On December 31, 2015, DHS published a Notice of Proposed Rulemaking (NPRM), in the Federal Register at 80 Fed. Reg. 81,899.  DHS states that during the 60-day public comment period it received 27,979 comments offering a wide variety of opinions and recommendations on the NPRM and related forms.  A range of entities and individuals submitted comments, including nonimmigrants seeking to become LPRs, U.S. workers, schools and universities, employers, labor organizations, professional organizations, advocacy groups, law firms and attorneys, and nonprofit organizations.  DHS responded to relevant and timely comments in the final rule.

Paperwork Reduction Act (PRA), 44 U.S.C. §§ 3501-3520

This final rule makes revisions to the following information collections to Office of Management and Budget (OMB) control numbers 1615-0040, 1615-0015, 1615-0009, 1615-0023, and Forms I-765; Form I-765 Work Sheet, Form I-765WS, I-140, I-129, I-485, and is creating a new Supplement J to Form I-485.  DHS has considered the public comments received in response to the NPRM.  DHS's responses to these comments appear in this final rule and in an appendix to the supporting statements that accompany this rule which can be found in the docket.  DHS has submitted the supporting statements to the OMB as part of its request for the approval of the revised information collection instruments.

Statutory authorization for the rule

DHS promulgated this rule under the Immigration and Nationality Act (INA) 8 U.S.C. 1101 et seq., specifically section 103(a) of INA, 8 U.S.C. 1103(a), and the Homeland Security Act of 2002 (HSA), Public Law 107-296, 116 Stat. 2135, 6 U.S.C. 101 et seq., specifically section 102 of HSA, 6 U.S.C. 112.  DHS states that further authority for the regulatory amendments in the final rule is found in the following sections: section 205 of INA, 8 U.S.C. 1155, section 204 of INA, 8 U.S.C. 1154; section 214 of INA, 8 U.S.C. 1184, including section 214(a)(1), 8 U.S.C. 1184(a)(1); section 274A(h)(3)(B) of INA, 8 U.S.C. 1324a(h)(3)(B); section 413(a) of ACWIA, which amended section 212(n)(2)(C) of INA, 8 U.S.C. 1182(n)(2)(C); section 414 of ACWIA, which added section 214(c)(9) of INA, 8 U.S.C. 1184(c)(9); section 103 of AC21, which amended section 214(g) of INA, 8 U.S.C. 1184(g); section 104(c) of AC21; section 105 of AC21, which added what is now section 214(n) of INA, 8 U.S.C. 1184(n); sections 106(a) and (b) of AC21, as amended; section 106(c) of AC21, which added section 204(j) of INA; and section 101(b)(1)(F) of HSA, 6 U.S.C. 111(b)(1)(F).

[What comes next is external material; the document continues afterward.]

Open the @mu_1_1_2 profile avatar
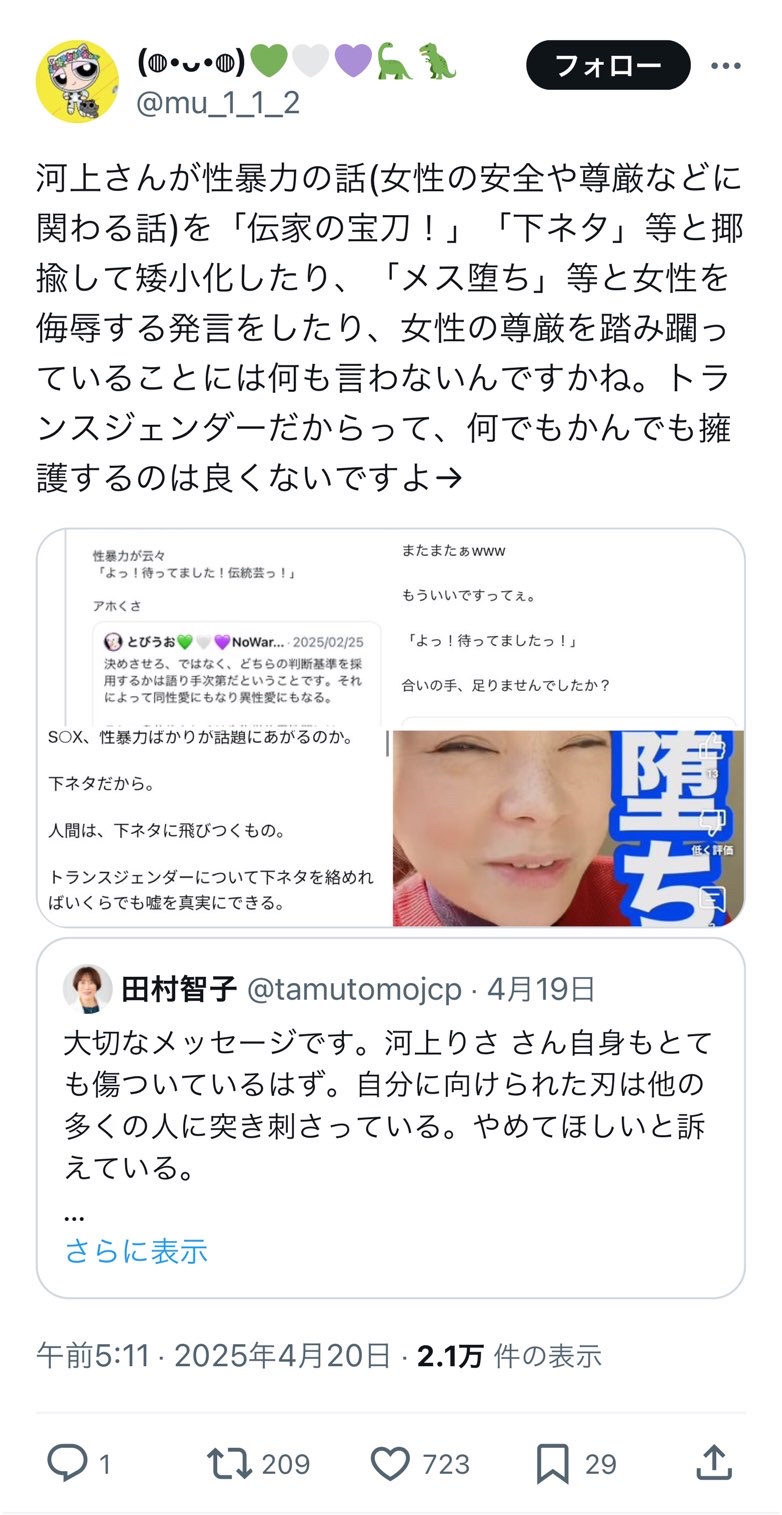This screenshot has height=1515, width=782. [x=78, y=81]
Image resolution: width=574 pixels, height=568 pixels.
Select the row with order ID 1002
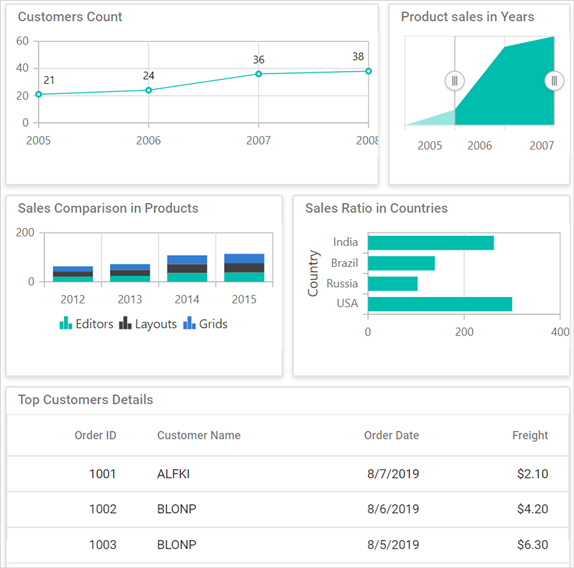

Executive Order No. 12,866 (Regulatory Planning and Review)

According to DHS, this rule has been designated a significant regulatory action that is economically significant, under section 3(f)(1) of Executive Order 12,866.  The rule has been reviewed by OMB.

Executive Order No. 13,132 (Federalism)

According to DHS, the final rule does not have substantial direct effects on the states, on the relationship between the national government and the states, or on the distribution of power and responsibilities among the various levels of government.  Therefore, DHS determined that this rule does not have sufficient federalism implications to warrant the preparation of a federalism summary impact statement.